Published: 06th June 2020
This Bengali filmmaker's debut film on railway hawkers is an eye-opener. Check it out
Budding filmmaker Chandan Biswas talks about his first film, Running Hawker, and why he took up editing rather than directing
If you've travelled on a local train in India, then there's no way you've missed the hawkers who throng the compartments selling everything from safety pins to medicines that help with the irritating headache. But have you ever stopped to think how unique this profession is? Even though they are mere daily wage earners, these individuals are performers and astounding ones at that, as well. Chandan Biswas, a final-year student of editing at Satyajit Ray Film and Television Institute (SRFTI) in Kolkata, decided to tell their story. His first docu-feature, Running Hawker, co-directed by Abhijnan Sarkar, not only won accolades from the industry but also pushed Chandan to take up filmmaking as a profession.

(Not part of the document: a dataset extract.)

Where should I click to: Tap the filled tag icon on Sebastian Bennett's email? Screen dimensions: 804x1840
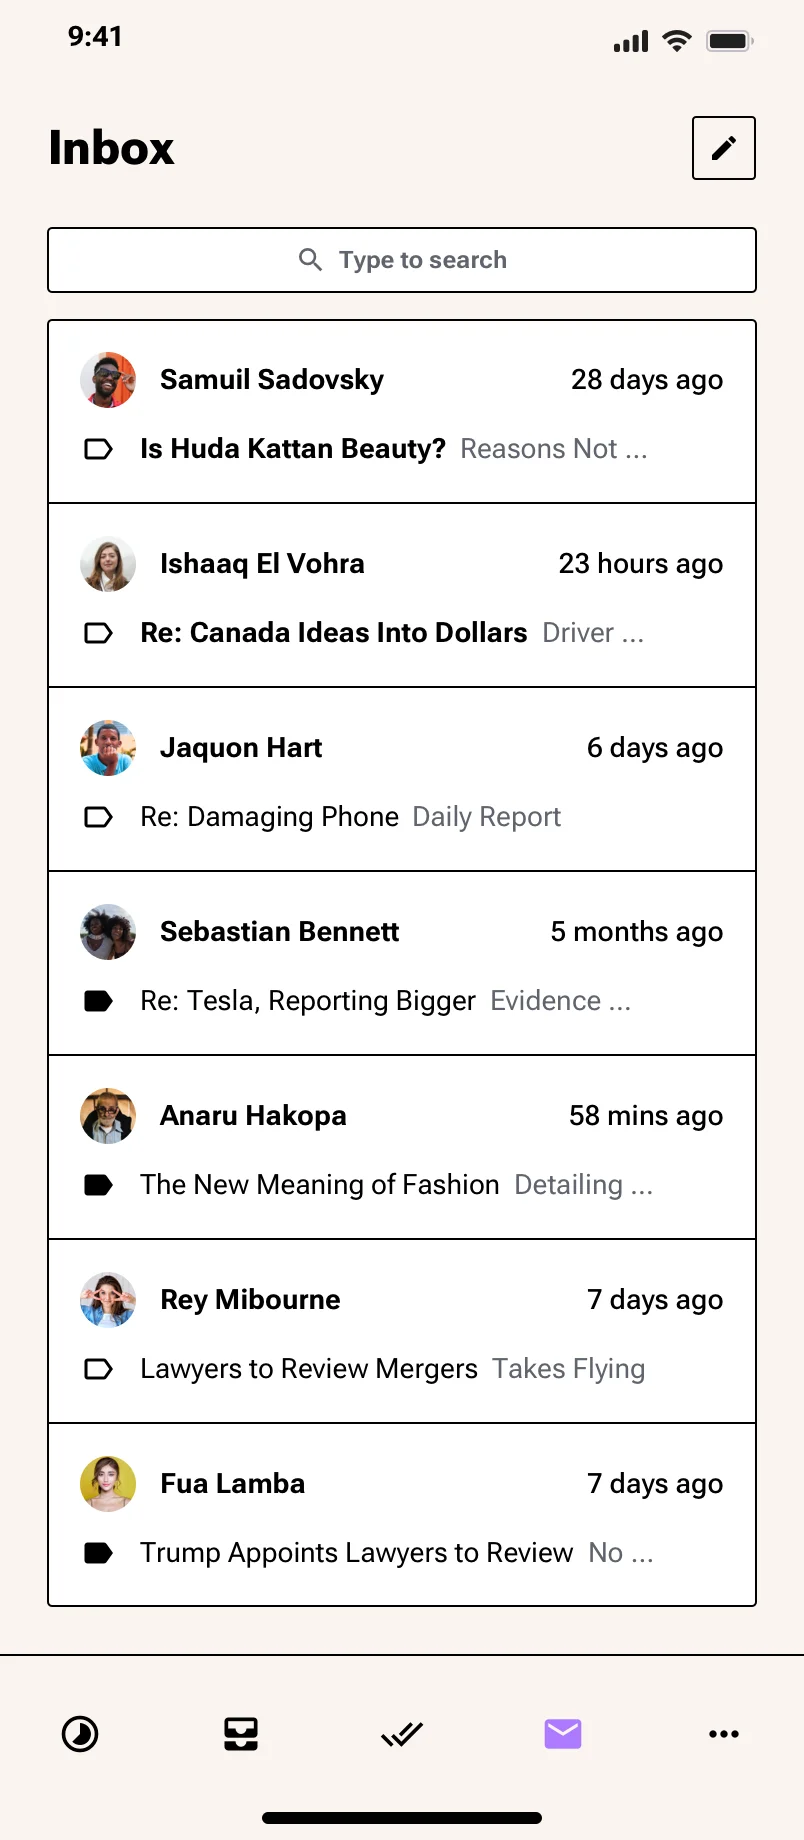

Chandan, a graduate of Comparitive Literature from Jadavpur University, started filming Running Hawker with Abhijnan right after he graduated. "All we had were two Handycams. We spent hours on the trains documenting the crafts of their trade, learning about their lives and their hardships. When I gave the film to Shubhodipto Biswas, my senior from SRFTI, to edit, we realised that we have the lives of five different, very interesting individuals on camera. Sabyasachi Pal did the sound design beautifully. Though we kept the raw sounds that would give us the feel of the surroundings, he took it to a whole different level," said Chandan. "We sent the film to various film festivals in 2017-18 and two of the biggest festivals in Southeast Asia -— Film Southasia 2017 - Festival of Southasian Documentaries, Nepal and DMZ Docs, South Korea — picked it up. Our film was screened. The audience and critic reaction was amazing. The critics even came up to us and congratulated us. It was a huge moment for us," he added. The docu-feature is 132-minutes long and traces the journey and life of five individual hawkers on local trains in Kolkata.
The film was screened multiple times at various spaces in Kolkata as well, including the Kolkata People's Film Festival. "We invited all the people we had shot to the screening. It was their story and we felt that they should be the ones appreciated. They went up on stage and spoke to the audience about their lives and their experiences. A lot of us are oblivious of a parallel world that these people belong to that exists right alongside ours," said Chandan. What started out as one film, turned out to be a profession that Chandan would grow to love and pursue. He is set to graduate from SRFTI as a film editor soon. "I always felt that the editing desk is where a film gets its final shape. I wanted to learn the skills that are involved. It is very technical and we need to own those skills to make a good film," he added, "I feel all good directors must first be good editors — everyone from Ray to Ritwik Ghatak to Mrinal Sen were good editors, they knew the technicalities and had the knowledge. That makes a great director."
The lockdown has postponed his graduation and there is no certainty as to when the institute will open again, but this has not stopped the filmmaker in Chandan from growing. Sitting in his house in the outskirts of the city, the young filmmaker has started documenting his life, parts of his childhood and how the lockdown has affected the world around him, "This is more a diary of my world and the lockdown, with everything from the migrant exodus to my relationship with my family. It's still in the initial stages but I intend to finish it soon," he concluded.